======== DATA FOR REVIEW

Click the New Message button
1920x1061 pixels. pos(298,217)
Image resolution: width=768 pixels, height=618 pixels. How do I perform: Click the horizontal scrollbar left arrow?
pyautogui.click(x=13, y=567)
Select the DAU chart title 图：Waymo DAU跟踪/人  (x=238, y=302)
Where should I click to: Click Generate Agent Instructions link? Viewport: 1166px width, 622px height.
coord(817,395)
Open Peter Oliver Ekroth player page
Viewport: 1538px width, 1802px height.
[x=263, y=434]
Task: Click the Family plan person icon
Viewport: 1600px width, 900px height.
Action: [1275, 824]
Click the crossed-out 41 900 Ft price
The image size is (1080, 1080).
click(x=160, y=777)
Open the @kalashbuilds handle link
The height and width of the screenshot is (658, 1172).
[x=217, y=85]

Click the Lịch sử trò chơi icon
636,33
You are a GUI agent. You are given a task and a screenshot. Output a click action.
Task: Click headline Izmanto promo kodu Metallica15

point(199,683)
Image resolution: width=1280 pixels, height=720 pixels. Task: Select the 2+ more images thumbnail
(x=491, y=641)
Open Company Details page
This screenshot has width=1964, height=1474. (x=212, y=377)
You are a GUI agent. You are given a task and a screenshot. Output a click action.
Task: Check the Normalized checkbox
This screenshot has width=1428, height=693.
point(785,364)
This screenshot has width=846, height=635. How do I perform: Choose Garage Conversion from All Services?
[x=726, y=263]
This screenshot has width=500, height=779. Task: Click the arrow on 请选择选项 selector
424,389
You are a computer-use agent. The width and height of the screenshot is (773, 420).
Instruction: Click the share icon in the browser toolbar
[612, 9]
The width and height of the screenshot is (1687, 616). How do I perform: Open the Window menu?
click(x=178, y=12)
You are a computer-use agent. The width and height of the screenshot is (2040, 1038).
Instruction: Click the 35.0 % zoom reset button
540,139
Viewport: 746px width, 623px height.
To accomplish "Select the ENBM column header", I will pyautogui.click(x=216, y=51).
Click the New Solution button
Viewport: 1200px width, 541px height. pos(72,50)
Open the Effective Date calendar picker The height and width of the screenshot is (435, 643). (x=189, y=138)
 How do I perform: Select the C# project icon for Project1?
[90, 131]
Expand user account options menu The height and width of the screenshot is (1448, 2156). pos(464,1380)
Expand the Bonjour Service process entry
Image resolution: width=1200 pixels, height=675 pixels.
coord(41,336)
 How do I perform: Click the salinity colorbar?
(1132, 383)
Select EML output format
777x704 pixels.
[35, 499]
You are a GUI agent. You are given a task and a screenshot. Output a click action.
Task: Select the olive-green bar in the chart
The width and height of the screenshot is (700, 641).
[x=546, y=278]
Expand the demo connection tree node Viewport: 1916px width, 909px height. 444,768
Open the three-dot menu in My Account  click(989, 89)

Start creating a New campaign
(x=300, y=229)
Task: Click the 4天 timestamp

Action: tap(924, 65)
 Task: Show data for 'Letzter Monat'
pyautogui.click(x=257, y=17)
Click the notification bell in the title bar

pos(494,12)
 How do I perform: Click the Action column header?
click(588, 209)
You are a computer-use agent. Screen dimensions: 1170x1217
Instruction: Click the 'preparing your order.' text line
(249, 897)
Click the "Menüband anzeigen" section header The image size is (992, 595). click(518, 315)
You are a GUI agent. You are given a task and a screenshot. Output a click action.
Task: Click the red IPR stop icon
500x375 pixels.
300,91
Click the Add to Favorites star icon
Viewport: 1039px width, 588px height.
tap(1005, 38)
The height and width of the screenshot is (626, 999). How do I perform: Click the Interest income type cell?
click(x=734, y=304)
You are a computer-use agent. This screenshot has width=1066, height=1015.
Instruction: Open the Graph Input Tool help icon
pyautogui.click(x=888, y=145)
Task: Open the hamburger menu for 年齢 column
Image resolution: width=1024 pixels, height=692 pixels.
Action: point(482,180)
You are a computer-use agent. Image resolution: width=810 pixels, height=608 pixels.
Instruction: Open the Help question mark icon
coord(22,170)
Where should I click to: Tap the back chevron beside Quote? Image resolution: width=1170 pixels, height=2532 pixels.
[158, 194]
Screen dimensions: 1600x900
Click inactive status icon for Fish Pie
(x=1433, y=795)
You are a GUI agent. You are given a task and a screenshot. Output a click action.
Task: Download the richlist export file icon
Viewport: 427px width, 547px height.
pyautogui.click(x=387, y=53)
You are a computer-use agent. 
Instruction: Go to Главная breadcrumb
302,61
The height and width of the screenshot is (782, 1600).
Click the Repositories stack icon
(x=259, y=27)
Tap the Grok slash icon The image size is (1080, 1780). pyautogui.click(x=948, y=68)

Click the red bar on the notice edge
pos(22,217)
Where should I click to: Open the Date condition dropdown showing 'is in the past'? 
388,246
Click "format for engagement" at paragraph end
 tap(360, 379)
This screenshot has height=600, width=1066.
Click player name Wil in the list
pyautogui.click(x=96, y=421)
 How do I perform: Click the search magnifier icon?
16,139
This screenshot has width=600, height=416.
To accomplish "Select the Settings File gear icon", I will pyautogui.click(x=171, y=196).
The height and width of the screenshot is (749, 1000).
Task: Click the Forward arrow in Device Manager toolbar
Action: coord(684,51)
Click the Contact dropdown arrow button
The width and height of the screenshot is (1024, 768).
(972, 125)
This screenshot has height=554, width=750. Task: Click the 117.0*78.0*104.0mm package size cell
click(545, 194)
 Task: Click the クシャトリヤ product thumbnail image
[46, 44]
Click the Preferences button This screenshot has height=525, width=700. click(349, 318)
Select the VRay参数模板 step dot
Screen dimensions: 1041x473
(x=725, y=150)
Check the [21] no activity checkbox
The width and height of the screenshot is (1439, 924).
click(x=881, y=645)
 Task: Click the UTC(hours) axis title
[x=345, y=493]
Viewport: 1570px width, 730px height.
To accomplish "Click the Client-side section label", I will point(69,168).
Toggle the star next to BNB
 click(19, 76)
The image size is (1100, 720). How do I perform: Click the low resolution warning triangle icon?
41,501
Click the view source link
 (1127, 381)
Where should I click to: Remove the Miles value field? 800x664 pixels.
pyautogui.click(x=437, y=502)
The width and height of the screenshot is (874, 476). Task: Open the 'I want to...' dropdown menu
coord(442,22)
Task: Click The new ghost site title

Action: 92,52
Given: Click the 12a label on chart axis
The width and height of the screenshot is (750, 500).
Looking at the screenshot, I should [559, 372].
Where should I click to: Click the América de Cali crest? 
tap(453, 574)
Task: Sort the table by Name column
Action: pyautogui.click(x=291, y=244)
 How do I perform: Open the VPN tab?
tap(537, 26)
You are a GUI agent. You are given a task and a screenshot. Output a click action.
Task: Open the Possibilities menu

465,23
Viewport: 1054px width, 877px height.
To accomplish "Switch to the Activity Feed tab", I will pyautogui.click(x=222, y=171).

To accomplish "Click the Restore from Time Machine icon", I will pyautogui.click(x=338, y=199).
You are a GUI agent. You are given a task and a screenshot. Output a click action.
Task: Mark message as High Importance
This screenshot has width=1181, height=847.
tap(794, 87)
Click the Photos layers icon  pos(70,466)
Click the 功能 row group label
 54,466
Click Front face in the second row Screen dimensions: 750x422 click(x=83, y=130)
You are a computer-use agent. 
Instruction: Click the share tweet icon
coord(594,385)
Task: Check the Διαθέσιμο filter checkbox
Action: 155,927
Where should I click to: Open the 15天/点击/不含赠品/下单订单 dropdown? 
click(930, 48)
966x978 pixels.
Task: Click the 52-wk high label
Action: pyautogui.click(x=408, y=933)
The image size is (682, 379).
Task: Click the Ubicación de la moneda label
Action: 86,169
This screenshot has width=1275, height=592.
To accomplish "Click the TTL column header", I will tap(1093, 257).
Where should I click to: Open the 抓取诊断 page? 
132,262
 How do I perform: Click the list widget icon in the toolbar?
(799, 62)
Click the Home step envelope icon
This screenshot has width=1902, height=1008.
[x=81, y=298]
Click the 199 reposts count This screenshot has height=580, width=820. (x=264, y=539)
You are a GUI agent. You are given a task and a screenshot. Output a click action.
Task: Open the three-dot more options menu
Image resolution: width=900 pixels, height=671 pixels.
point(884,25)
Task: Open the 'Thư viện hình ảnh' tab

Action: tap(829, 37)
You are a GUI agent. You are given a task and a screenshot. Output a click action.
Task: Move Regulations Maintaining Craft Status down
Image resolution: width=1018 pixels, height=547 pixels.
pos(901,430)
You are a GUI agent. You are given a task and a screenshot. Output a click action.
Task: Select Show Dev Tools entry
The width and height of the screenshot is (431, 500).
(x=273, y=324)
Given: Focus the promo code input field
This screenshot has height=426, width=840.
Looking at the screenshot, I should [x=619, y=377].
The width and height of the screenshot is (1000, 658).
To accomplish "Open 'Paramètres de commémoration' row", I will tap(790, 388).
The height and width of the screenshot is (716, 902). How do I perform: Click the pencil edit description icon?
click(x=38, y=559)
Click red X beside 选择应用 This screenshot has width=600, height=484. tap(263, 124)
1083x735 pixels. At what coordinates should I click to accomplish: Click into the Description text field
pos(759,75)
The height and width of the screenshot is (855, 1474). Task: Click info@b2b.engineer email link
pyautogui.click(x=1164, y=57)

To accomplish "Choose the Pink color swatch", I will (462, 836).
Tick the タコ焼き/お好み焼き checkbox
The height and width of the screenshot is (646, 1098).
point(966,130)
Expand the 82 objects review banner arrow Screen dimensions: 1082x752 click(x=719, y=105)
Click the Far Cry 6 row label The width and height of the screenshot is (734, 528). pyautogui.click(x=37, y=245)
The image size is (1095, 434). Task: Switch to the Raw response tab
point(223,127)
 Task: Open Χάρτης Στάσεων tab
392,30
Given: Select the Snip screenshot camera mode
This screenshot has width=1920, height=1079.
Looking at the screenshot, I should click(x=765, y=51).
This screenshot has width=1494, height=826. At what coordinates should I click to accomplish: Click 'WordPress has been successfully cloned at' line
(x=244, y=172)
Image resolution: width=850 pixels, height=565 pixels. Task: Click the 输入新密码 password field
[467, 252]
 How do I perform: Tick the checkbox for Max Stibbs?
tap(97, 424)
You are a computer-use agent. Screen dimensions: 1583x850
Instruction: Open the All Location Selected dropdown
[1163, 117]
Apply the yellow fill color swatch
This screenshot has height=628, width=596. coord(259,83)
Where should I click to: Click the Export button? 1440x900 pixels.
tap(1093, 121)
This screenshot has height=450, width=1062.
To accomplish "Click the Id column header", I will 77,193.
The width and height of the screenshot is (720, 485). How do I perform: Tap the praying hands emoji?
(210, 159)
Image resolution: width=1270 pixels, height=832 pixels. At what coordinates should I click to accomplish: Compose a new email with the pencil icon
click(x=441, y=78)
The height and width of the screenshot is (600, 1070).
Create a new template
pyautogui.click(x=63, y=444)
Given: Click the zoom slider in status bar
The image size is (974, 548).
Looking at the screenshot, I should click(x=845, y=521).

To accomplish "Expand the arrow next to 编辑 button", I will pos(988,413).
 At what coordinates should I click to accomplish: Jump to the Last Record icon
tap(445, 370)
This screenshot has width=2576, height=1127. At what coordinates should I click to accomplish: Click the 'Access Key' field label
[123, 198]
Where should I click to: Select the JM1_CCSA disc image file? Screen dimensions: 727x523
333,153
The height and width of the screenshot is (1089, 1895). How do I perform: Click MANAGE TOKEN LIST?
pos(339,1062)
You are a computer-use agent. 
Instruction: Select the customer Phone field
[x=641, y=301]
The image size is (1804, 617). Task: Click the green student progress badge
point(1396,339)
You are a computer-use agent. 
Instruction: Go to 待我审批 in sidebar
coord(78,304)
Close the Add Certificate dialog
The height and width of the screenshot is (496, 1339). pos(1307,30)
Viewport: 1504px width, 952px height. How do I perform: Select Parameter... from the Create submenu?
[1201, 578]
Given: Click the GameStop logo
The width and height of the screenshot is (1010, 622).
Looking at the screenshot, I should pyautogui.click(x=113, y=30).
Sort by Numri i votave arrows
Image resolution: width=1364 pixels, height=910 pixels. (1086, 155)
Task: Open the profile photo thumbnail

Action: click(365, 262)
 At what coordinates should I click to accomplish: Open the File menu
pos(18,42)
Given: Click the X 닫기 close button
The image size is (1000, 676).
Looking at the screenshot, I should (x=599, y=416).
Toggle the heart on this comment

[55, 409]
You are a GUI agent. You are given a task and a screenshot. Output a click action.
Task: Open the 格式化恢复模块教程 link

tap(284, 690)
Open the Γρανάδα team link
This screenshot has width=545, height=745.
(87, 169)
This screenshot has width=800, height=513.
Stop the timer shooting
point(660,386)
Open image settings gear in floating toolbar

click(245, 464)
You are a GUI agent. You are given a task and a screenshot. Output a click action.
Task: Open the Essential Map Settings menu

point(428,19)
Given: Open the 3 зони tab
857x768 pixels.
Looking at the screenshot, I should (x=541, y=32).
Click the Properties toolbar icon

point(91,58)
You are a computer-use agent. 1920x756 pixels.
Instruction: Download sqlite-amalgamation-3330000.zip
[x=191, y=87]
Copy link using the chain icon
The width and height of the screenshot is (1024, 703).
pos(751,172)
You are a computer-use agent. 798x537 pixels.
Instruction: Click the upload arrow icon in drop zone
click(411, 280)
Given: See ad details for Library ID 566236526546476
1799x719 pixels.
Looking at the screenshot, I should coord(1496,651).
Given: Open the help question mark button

================

• _TASK ITEM_
Starting at the first line of the entries above, please extract each line up to and including the line with "Select the DAU", unchanged, and add nothing.

• _RESULT OF THIS EXERCISE_
Click the New Message button
1920x1061 pixels. pos(298,217)
Image resolution: width=768 pixels, height=618 pixels. How do I perform: Click the horizontal scrollbar left arrow?
pyautogui.click(x=13, y=567)
Select the DAU chart title 图：Waymo DAU跟踪/人  (x=238, y=302)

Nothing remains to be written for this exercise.